Muchos creyentes quieren ver a Dios obrando en su vida, pero nunca se atreven a hacer algo que realmente requiera fe. ¿Quieres ver a Dios sanando enfermos?, ora por un enfermo, ¿quieres ver a Dios deteniendo la lluvia o haciendo llover?, ora por el clima. ¿Quieres ver a Dios haciendo cosas sorprendentes en tu vida? Ora pidiendo cosas sorprendentes. ¿No ves respuesta?, vuelve a orar, medita en la Palabra de Dios, escucha los testimonios de Dios, contempla la obra de sus manos, pasa tiempo en intimidad con él, y entonces vuelve a intentarlo.

sobre los enfermos pondrán las manos y sanarán

Extremismos de la oración por los enfermos en la iglesia

… yo soy Jehová tu sanador (Éxodo 15:26)

Éxodo 15:26

No puedo terminar este análisis sin poner hacer un llamado de atención a los errores que se comenten hoy en la iglesia al buscar sanidad de una enfermedad.

Los seres humanos tenemos la tendencia a buscar atajos a todo lo que pueda parecernos trabajoso, y para algunos es penoso orar, estudiar la Biblia, edificar la fe, y atreverse a actuar viéndose en ridículo pidiendo algo científicamente imposible en pleno siglo XXI.

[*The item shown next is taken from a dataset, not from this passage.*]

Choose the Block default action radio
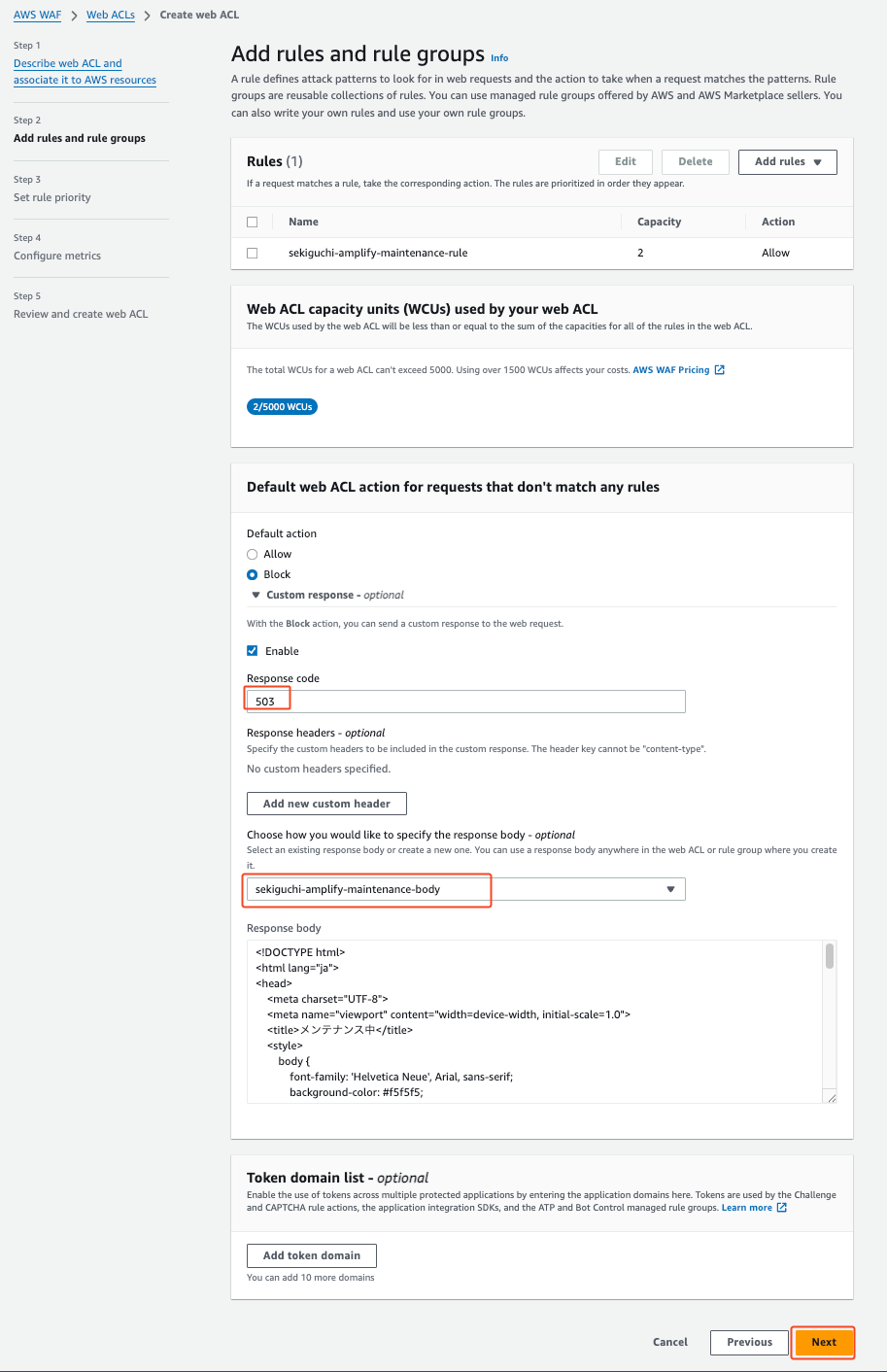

Algunos de estos atajos son:

  • Declaración por fe. Es la doctrina que dice que si proclamas muchas veces que estás sano eso es fe. Y hay muchos cristianos que viven negando su enfermedad: “yo declaro por fe que estoy sano”. En ninguna parte de la Biblia veo a alguien acercándose a Jesús diciendo yo declaro por fe que estoy sano. La sanidad es un milagro sobrenatural: ocurrió, o no ocurrió. Si una persona tiene una enfermedad crónica y todos los análisis médicos lo certifican, es fanatismo y necedad decir “yo estoy sano”. Porque en realidad no lo está. Eso no trae gloria a Dios, sino descrédito al pueblo de Dios y da la impresión de que somos unos desequilibrados. Si Dios te sanó, proclámalo, testifícalo. Si no te ha sanado, reconócelo, y sigue orando.
  • Evitar medicamentos con ligereza. Algunos creyentes terminan evitando medicamentos para demostrar su fe. Nada más absurdo. En la Biblia vemos sabiduría y evidencia visible del milagro, podía certificarse visiblemente la sanidad de ciegos, cojos, leprosos, fiebres, sordos, etc. Hoy, la ciencia ha avanzado y muchas enfermedades que se han descubierto no son visibles a simple vista (SIDA, hipertensión arterial, diabetes, insuficiencia renal, etc.) En estos casos, es recomendable orar e ir al médico para certificar oficialmente la ocurrencia del milagro. La toma de medicamentos en este caso, hasta llegar al médico, es un testimonio de sabiduría, prudencia, obediencia, y sujeción a los sistemas establecidos.
  • Correr inmediatamente en busca de medicamentos como primera opción ante un nuevo evento de enfermedad. Uno de los problemas que enfrentan los cristianos de hoy es su dependencia y confianza primaria en la medicina moderna. Las personas viven dependiendo constantemente de sus pastillas y como antes la avaricia había llegado a ser idolatría (Efesios 5:5), hoy muchos idolatran a la medicina y la adoran como a su sanador. Sin embargo, la Biblia dice que Dios es nuestro Sanador (Éxodo 15:26). Esto no implica deshacerse de la medicina, como tampoco significó en la Biblia deshacerse del dinero, sino ponerle en su justo lugar. Dios debe ser nuestra fuente primaria de sanidad, la medicina nuestra fuente secundaria. Cuando nuestra fe falle y, la enfermedad continúe, entonces debemos recurrir a los médicos con sabiduría, no al revés.